| Instructions for the task |
Change every "width and height" in the listing below to "size" and keep all other text unchanged. Leave the pictures out of your reply.

-- BEGIN Data shown --

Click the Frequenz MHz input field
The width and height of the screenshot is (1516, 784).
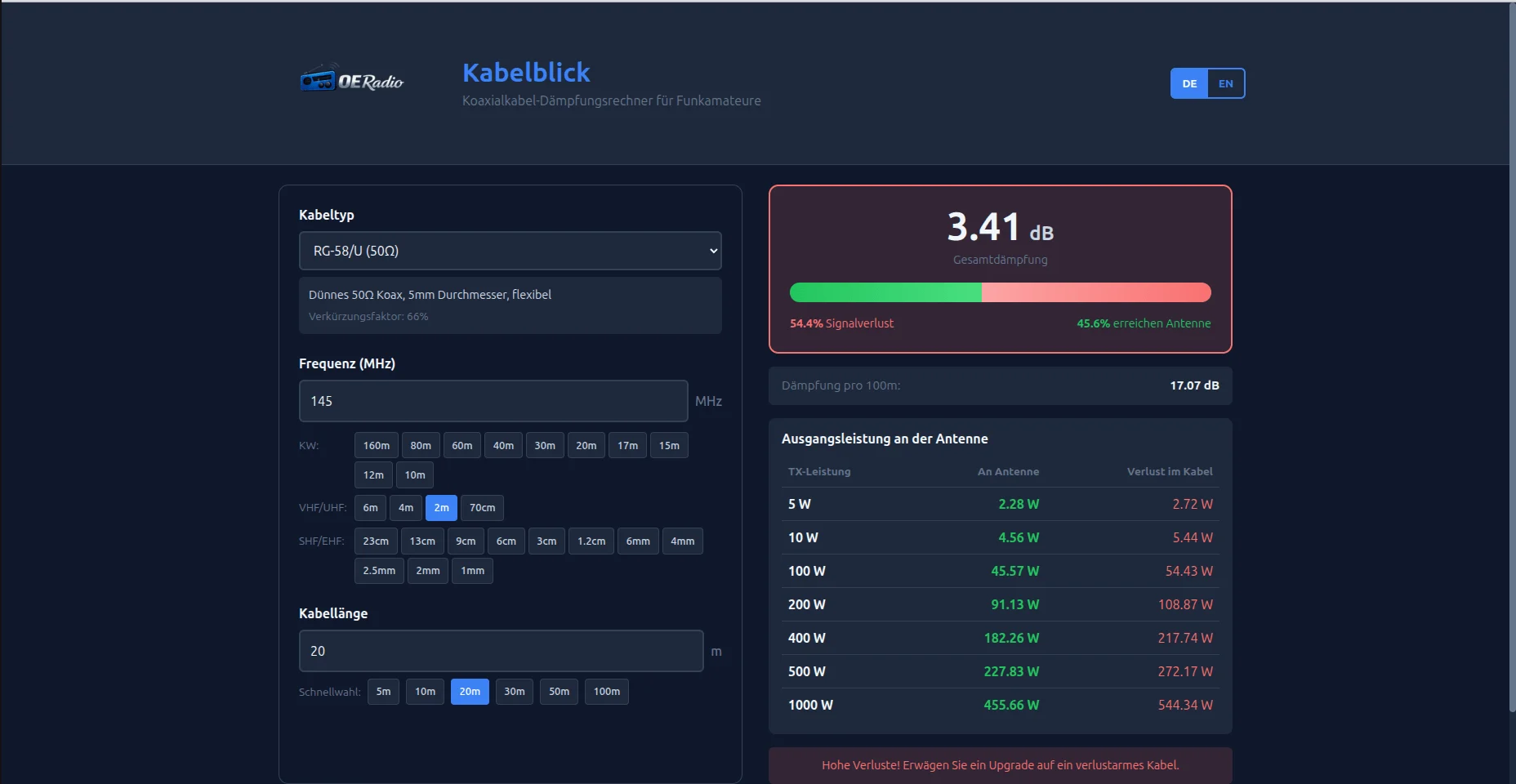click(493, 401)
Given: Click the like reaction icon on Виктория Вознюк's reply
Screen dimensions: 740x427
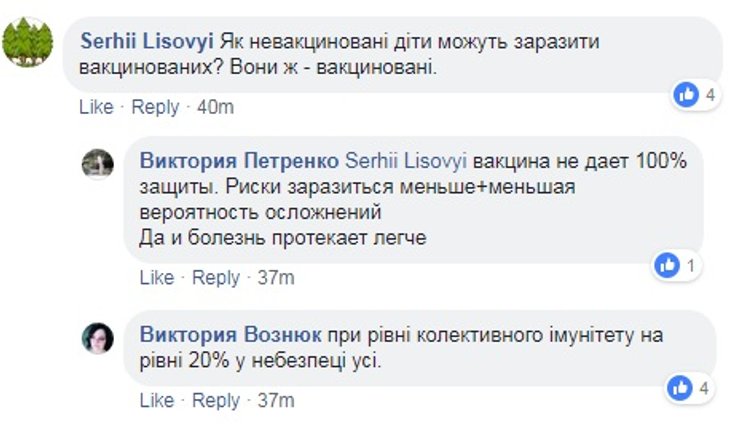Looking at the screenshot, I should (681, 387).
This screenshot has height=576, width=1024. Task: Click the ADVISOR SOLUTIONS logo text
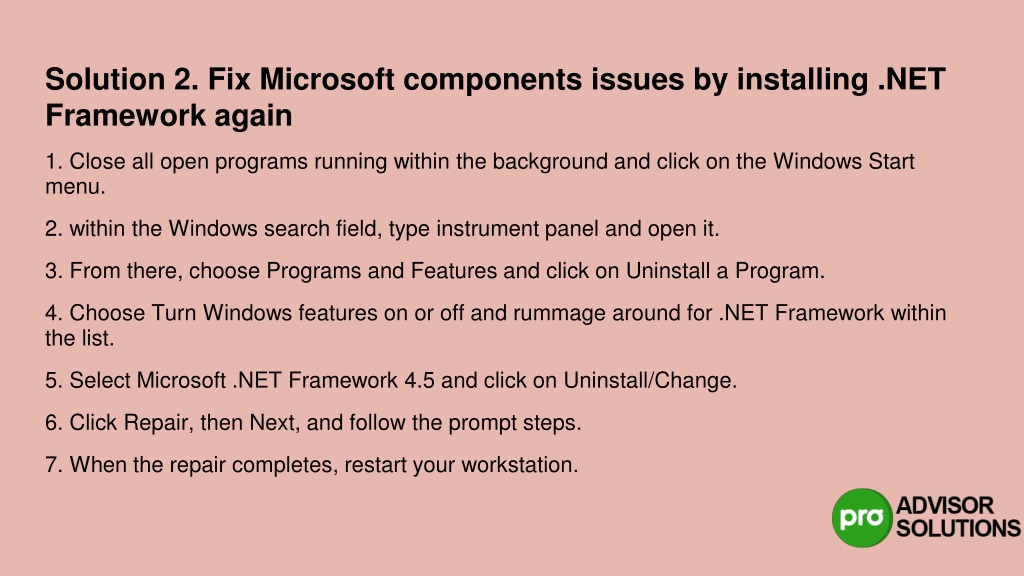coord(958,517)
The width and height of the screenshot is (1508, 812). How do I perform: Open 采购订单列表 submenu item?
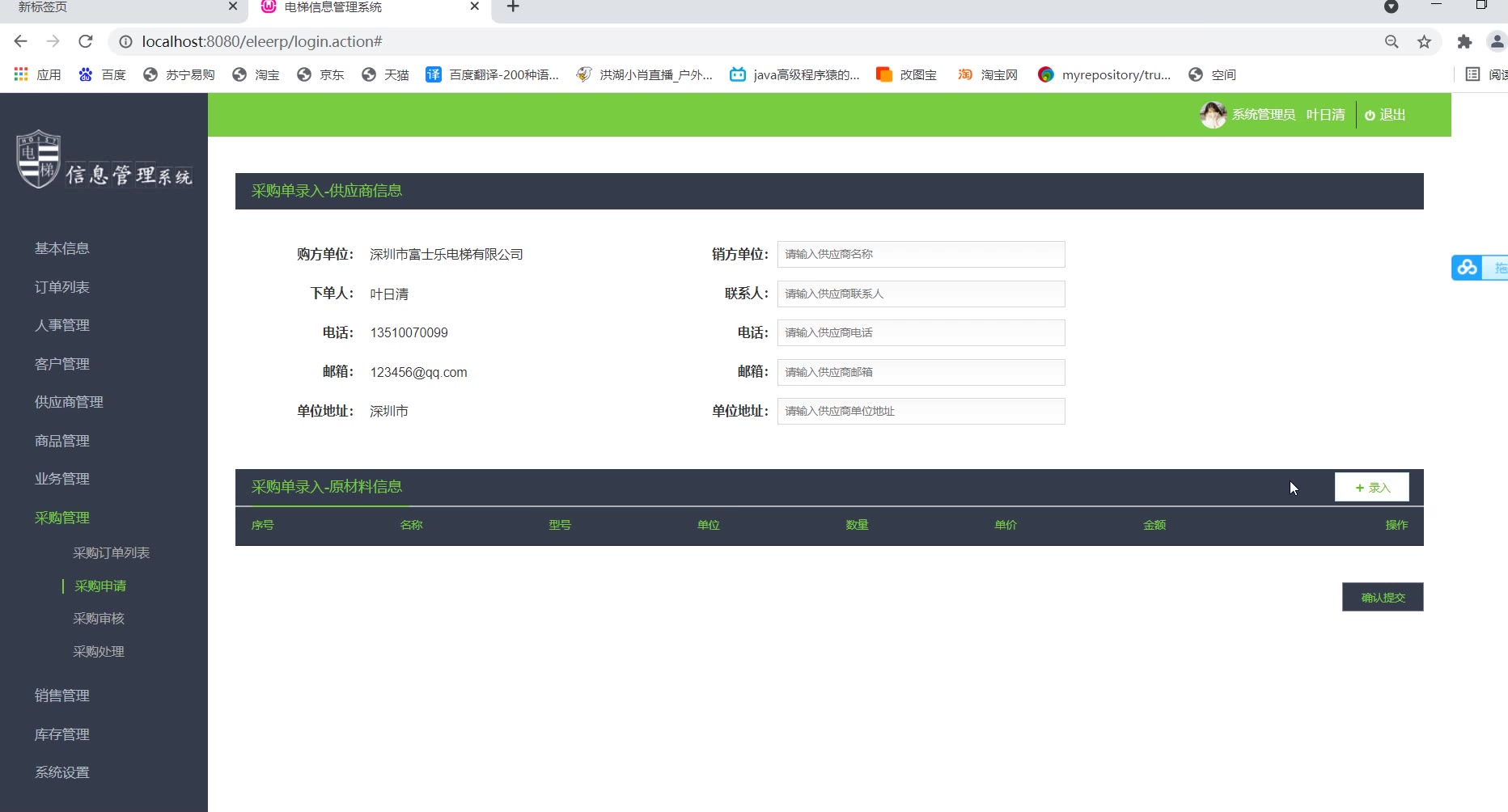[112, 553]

-- END Data shown --

| Solution for this exercise |
Click the Frequenz MHz input field
The size of the screenshot is (1516, 784).
click(493, 401)
Given: Click the like reaction icon on Виктория Вознюк's reply
Screen dimensions: 740x427
Looking at the screenshot, I should (681, 387).
This screenshot has height=576, width=1024. Task: Click the ADVISOR SOLUTIONS logo text
coord(958,517)
The size of the screenshot is (1508, 812). How do I perform: Open 采购订单列表 submenu item?
[112, 553]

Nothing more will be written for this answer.